CURRENT DEPENDENCE ON THE ESSENTIALITY DOCTRINE AND HOW IT IS BECOMING A BUZZWORD:
The most recent mainstream case concerning the DOCTRINE OF ESSENTIALITY is the Sabrimala Judgement. In the case, the apex court declared the ban on women of menstruating age (13-55 generally) from entering the Ayyapa Temple in Sabrimala as unconstitutional and void. The provisions of articles 13 and 14 coupled with religious freedoms under Article 25 were quoted by the court.
The court made it clear that it will approach the case from the lenses of the DOCTRINE OF ESSENTIALITY and will check whether the religious practices was actually of great significance to the existence of the religion or not.
The Supreme Court of India followed the Doctrine of Essentiality while the order banning Jallikattu festival completely in 2014. The judges unanimously reached to a conclusion that it results in animal cruelty and is not a practice essential to the religion.
Still there are many examples of religious practices in controversy for their essentiality, where the Essentiality Doctrine needs to be applied more rationally to ensure better answer to such problems in future.
One of such major practices in question is the tradition of bursting crackers on Hindu festival Deepawali or Diwali. The last decade acted as an eye opener for the world with incidents of forest fires, ice melting, rising ocean levels and frequent earthquakes, all of them being a consequence of climate change.
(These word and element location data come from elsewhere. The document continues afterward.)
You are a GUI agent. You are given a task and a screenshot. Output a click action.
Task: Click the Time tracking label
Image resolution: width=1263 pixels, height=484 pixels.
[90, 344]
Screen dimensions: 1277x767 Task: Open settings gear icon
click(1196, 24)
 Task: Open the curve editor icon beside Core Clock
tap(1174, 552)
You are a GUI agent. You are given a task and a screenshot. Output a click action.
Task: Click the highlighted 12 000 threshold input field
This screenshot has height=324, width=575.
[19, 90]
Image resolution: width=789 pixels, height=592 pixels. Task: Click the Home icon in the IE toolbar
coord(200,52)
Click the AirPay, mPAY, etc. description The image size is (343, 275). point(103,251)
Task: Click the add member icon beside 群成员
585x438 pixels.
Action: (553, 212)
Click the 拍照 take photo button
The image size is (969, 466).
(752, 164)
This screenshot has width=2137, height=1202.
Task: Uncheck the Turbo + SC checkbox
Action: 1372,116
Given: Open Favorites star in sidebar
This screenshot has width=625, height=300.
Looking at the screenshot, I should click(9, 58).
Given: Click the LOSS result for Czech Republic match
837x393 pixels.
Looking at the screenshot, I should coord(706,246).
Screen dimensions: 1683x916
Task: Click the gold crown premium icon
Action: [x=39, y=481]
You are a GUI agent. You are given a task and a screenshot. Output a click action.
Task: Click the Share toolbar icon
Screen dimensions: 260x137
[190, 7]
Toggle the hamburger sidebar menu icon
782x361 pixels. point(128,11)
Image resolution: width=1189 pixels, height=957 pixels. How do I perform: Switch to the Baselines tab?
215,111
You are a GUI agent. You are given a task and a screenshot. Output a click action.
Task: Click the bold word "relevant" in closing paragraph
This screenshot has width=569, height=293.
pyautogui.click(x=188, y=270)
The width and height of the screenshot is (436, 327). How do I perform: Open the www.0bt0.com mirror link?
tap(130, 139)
With more people getting educated and aware, the questions on the cracker bursting tradition on Diwali took themselves to multiple platforms evolving into debates.
While the proponents of the tradition said it is a religious practice followed by millions of Hindus since decades, the opponents argued that a tradition which is harmful for the human race and the environment should be not followed rationally.
Keeping the rising pollution levels, several states in India even banned the use of cracker during Diwali to ensure cleanliness and safety from the sword of Damocles hanging over us I the form of COVID-19 pandemic, which would prove to be more harmful if coupled with the respiratory problems caused due to bursting crackers. It is high time the government or the apex court should act proactively and take a call on the question of such a practice existing by evaluating it from the lenses of the DOCTRINE OF ESSENTIALITY.
It would be safe to conclude by inferring that the Essentiality Doctrine is destined to be used more frequently as we become more rational beings and questions anything unjust around us and eventually move ahead in our path of attaining perfection as a sensible and a secular Democracy.